June 1. A Syrian migrant was stabbed to death in Oldenburg by another Syrian because he was eating ice cream during Ramadan. The murder, which occurred in broad daylight in a busy pedestrian shopping area, was just the latest example of Islamic law, Sharia, being enforced on German streets.
June 2. Around one million non-Europeans living in Germany are now on welfare, an increase of 124% in just one year, according to new statistics from the Federal Employment Agency (Bundesagentur für Arbeit). The top welfare beneficiaries are from: Syria (509,696); Turkey (276,399); Iraq (110,529) and Afghanistan (65,443).
June 2. Police temporarily halted the annual Rock am Ring music festival in Nürburg because of a possible jihadist threat. Authorities asked the 90,000 visitors to leave the concert grounds in a "controlled and calm" manner. The move was based on "concrete leads which do not allow us to eliminate a possible terror threat," the police said.

### Supplied material
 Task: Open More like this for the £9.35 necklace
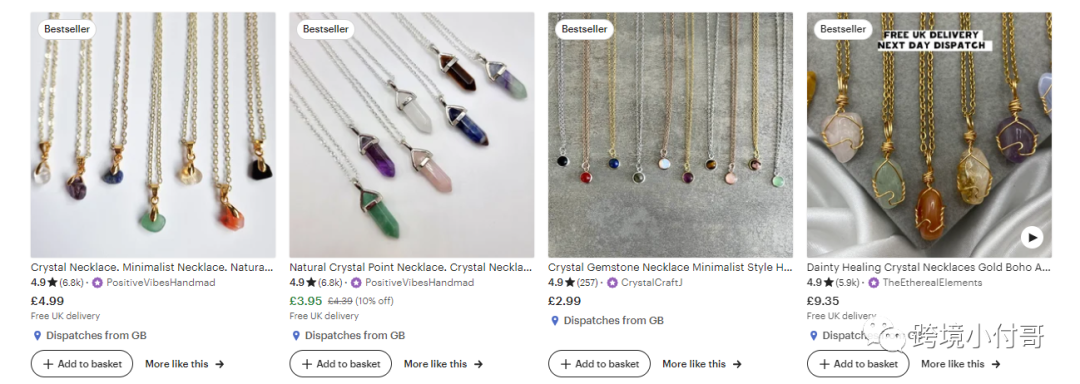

### Instructions
A: Answer these questions using the dated news items about Germany, one answer per line:
(i) In which city was the Syrian migrant stabbed to death?
(ii) Which agency supplied the new welfare statistics?
(iii) How many visitors were asked to leave the Rock am Ring concert grounds?
B: Carry on writing the dated news items about Germany, starting right after their last sentence.

### Answer set
A:
(i) Oldenburg
(ii) The Federal Employment Agency (Bundesagentur für Arbeit)
(iii) 90,000

B:
June 3. Bavarian Interior Minister Joachim Herrmann called on Germany's BfV domestic intelligence agency to begin surveilling minors suspected of being involved with Islamist groups:
"I would strongly urge for the age limit for surveillance to be lowered throughout Germany. Minors have already committed serious acts of violence. Normally, the domestic intelligence agency in Bavaria would not place children under surveillance. But if there is concrete evidence that a 12-year-old is with an Islamist group, we have to be able to monitor them, too."
June 4. Mostafa J., a 41-year-old asylum seeker from Afghanistan, stabbed to death a five-year-old Russian at a refugee shelter in Arnschwang. The Afghan, who had been arguing with the boy's 47-year-old mother, was shot to death by police after a standoff. It later emerged that the man had a criminal history in Germany and should have been deported but was not. In October 2009, for example, a court in Munich sentenced Mostafa J. to six years in prison for arson. In July 2011, he received a deportation order, but in 2014 he fooled a judge into believing that he had converted to Christianity and would be killed if he were deported to Afghanistan.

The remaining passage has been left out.